▶ _WHAT THIS EXERCISE ASKS_:
1. In the pigeon color thread, what simple name does MaryOfExeter suggest calling the bird?
2. Can you pick up the pigeon color thread after its final post and keep it going?

▶ _TEXT SHOWN_:
# How is this color called?



## Pawbla (Jan 6, 2009)

I am curious as I haven't seen many ferals with this color: Pic
I think he's really pretty . I want to start educating myself on pigeon's colors, so if anybody has a good website with pictures... you know.


----------



## Guest (Dec 23, 2009)

from what I see there its s bluecheck whiteflight


----------



## Pawbla (Jan 6, 2009)

Ok, thanks


----------



## palomo (Aug 28, 2009)

i think it is a darkcheck whiteflight, very pretty bird!!!


----------



## MaryOfExeter (Sep 30, 2007)

It appears to be a dirty (it's a darkening gene) t-pattern (dark check) whiteflight. It's also pied because of that white spot on the head. If you want a simple name, just call it a pied dark check  Pretty much sums it up.


----------



## Feefo (Feb 8, 2002)

> i think it is a darkcheck whiteflight,


I think I have one in the aviary, I have had him over 9 years and never knew what his colour was! I love the name!

▶ _SOURCE DATA_:
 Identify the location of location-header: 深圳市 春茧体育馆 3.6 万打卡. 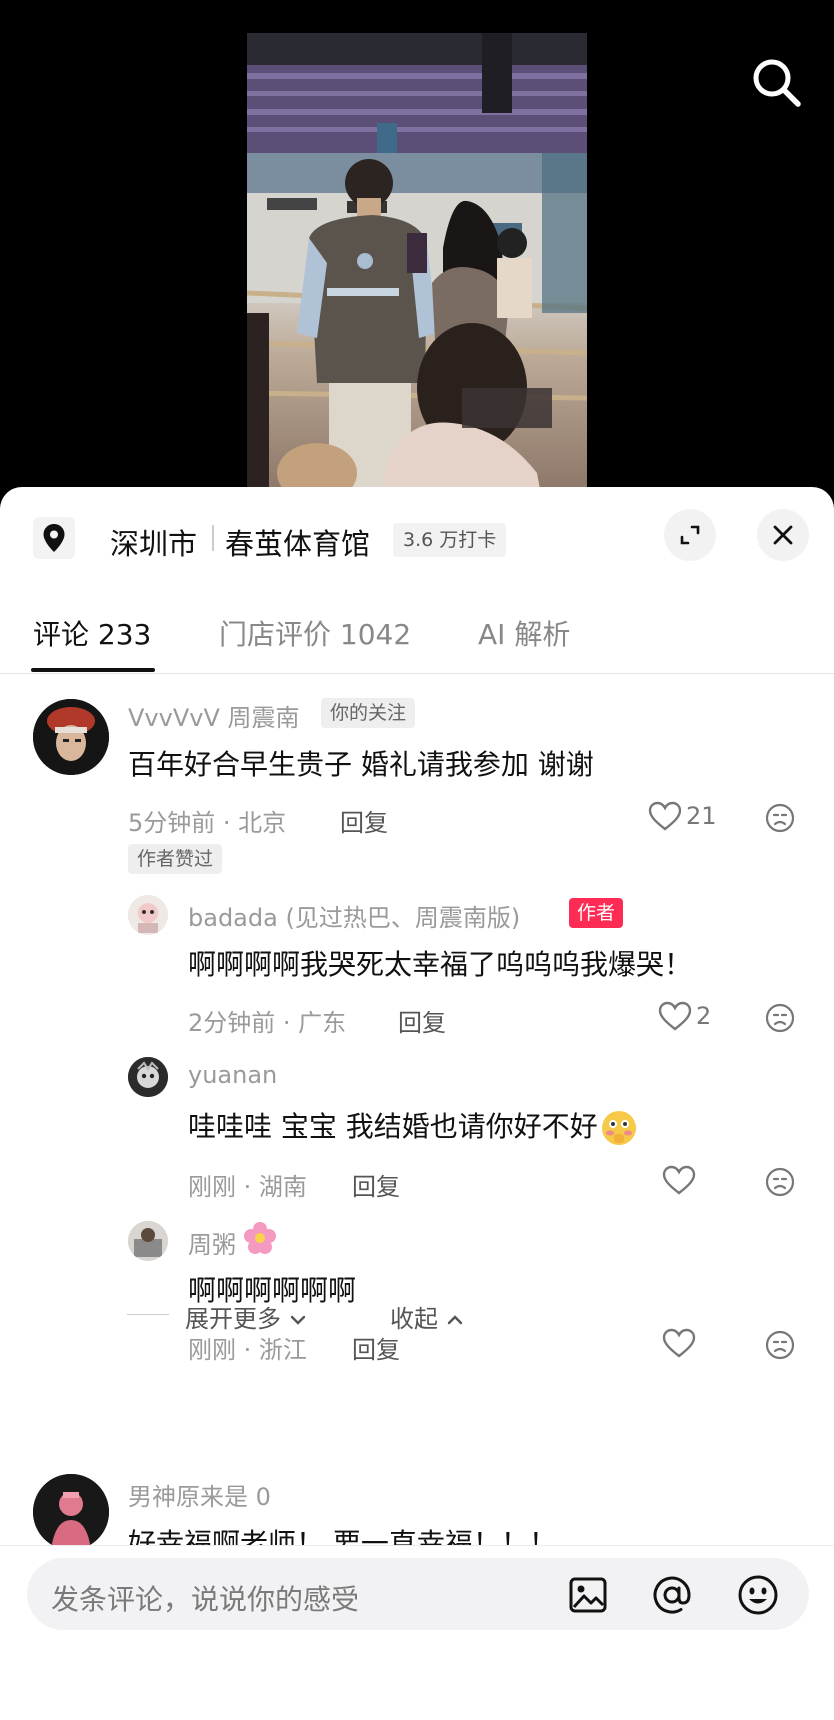
(417, 537).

▶ _EXERCISE RESULTS_:
1. A pied dark check.

2.
----------



## Pawbla (Jan 6, 2009)

Ahh I read on the darkening modifiers. But his skin is actually paler than normal. If he has a darkening modifier, don't you think this could mean smoky rather than dirty?


----------



## MaryOfExeter (Sep 30, 2007)

What color is his beak and toenails?


----------



## Pawbla (Jan 6, 2009)

White toenails and... black beak I think.
So no xD. Well, maybe it was because of the malnutrition! Dunno, I haven't rechecked the color because I don't want to handle them a lot.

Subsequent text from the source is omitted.